Instruction A
Explain in one to three sentences why the flag of Tierra del Fuego Province uses the color orange, based on the page text.
Instruction B
Repeat word for word the passage of the page text on the Tierra del Fuego flag that opens with the words "The flag of Tierra" and closes with "Southern Cross constellation.".

Page text
-=-=-

The flag of Tierra del Fuego, Antarctica and South Atlantic Islands Province is an Argentinian provincial flag representing Tierra del Fuego Province, Argentina and its constituent parts. The flag was adopted by the provincial government on November 9th, 1999 after it was selected as the winning design in a public contest. It was designed by Teresa Beatríz Martínez.

Design 
The flag of the Tierra del Fuego Province is composed of two roughly triangular fields of orange and blue which are divided by stylized white albatross that stretches from the top hoist to the bottom fly. The blue field features five white, five-pointed stars tilted to the left, representing the Southern Cross constellation. 

The orange color represents the eponymous fire of Tierra del Fuego (English: Land of Fire). The shape of the orange field is a stylized representation of the outline of the Argentine section of the Isla Grande de Tierra del Fuego. The blue represents the sea that surrounds the island, and the sky. The stars represent the surrounding islands and territorial elements that make up the province. The albatross is a bird native to the local fauna, and in the flag, it represents freedom.

-=-=-

Dataset excerpt
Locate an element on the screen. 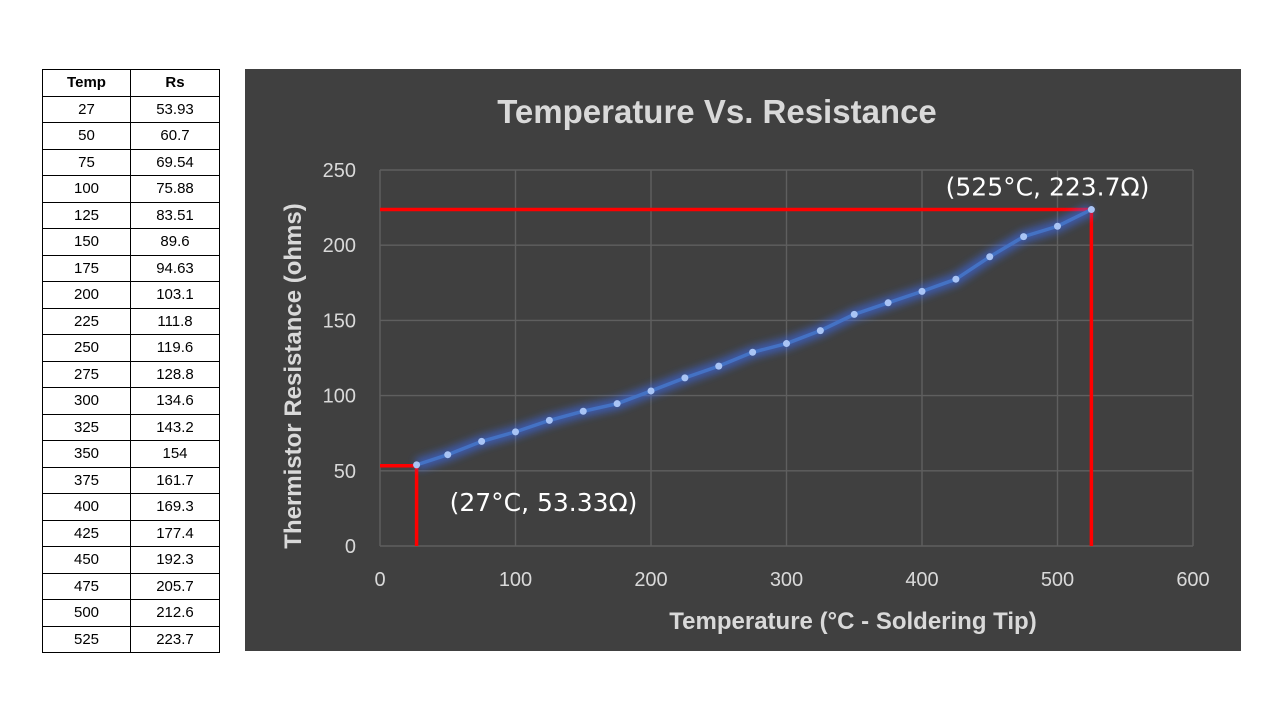 Image resolution: width=1280 pixels, height=720 pixels. table-row: 150 89.6 is located at coordinates (131, 242).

-=-=-

Written solution A
The orange represents the fire that gives Tierra del Fuego its name, which means "Land of Fire" in English. The orange field is also shaped as a stylized outline of the Argentine section of the Isla Grande de Tierra del Fuego.

Written solution B
The flag of Tierra del Fuego, Antarctica and South Atlantic Islands Province is an Argentinian provincial flag representing Tierra del Fuego Province, Argentina and its constituent parts. The flag was adopted by the provincial government on November 9th, 1999 after it was selected as the winning design in a public contest. It was designed by Teresa Beatríz Martínez.

Design 
The flag of the Tierra del Fuego Province is composed of two roughly triangular fields of orange and blue which are divided by stylized white albatross that stretches from the top hoist to the bottom fly. The blue field features five white, five-pointed stars tilted to the left, representing the Southern Cross constellation.